* **What you are asked to do**:
Copy out every line holding the string "agent" from the records below.

* **Supplied entries**:

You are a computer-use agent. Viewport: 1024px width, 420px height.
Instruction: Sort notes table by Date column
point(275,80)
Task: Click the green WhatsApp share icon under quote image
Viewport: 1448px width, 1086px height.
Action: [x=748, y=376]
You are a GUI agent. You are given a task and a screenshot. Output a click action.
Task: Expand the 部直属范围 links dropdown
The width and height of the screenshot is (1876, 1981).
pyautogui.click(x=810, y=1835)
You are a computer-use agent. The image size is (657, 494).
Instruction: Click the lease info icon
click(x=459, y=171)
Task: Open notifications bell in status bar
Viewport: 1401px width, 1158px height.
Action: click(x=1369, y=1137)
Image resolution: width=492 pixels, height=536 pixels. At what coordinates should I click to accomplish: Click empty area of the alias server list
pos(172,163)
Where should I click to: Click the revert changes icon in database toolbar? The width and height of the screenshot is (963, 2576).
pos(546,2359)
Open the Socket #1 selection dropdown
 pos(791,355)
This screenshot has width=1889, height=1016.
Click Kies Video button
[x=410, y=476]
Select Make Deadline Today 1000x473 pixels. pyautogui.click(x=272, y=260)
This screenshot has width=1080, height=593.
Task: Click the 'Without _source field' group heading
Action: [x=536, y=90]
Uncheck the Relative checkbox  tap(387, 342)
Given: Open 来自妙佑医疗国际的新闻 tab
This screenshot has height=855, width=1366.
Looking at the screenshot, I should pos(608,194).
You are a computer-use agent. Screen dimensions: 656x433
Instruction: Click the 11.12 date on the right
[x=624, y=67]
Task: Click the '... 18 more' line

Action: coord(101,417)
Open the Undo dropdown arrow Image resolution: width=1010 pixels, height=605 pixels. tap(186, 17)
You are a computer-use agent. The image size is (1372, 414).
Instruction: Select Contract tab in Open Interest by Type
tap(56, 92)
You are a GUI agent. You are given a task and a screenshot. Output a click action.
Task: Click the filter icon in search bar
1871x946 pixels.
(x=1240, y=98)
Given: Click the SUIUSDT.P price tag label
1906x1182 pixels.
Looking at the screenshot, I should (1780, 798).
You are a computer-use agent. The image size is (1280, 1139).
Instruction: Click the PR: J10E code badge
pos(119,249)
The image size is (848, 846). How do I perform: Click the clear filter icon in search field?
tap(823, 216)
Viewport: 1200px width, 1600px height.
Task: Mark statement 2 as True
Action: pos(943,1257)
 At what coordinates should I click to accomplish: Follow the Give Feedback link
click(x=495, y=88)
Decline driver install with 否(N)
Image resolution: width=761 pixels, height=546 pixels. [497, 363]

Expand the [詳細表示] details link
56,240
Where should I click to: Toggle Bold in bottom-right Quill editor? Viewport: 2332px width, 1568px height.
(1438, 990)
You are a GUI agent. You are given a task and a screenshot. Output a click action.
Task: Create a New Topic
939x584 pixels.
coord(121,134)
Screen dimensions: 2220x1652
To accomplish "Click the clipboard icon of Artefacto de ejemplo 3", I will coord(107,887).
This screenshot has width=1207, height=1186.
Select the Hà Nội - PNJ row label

* **Written response**:
You are a computer-use agent. Viewport: 1024px width, 420px height.
You are a GUI agent. You are given a task and a screenshot. Output a click action.
You are a computer-use agent. The image size is (657, 494).
You are a computer-use agent. Screen dimensions: 656x433
You are a computer-use agent. The image size is (1372, 414).
You are a GUI agent. You are given a task and a screenshot. Output a click action.
You are a computer-use agent. The image size is (1280, 1139).
You are a GUI agent. You are given a task and a screenshot. Output a click action.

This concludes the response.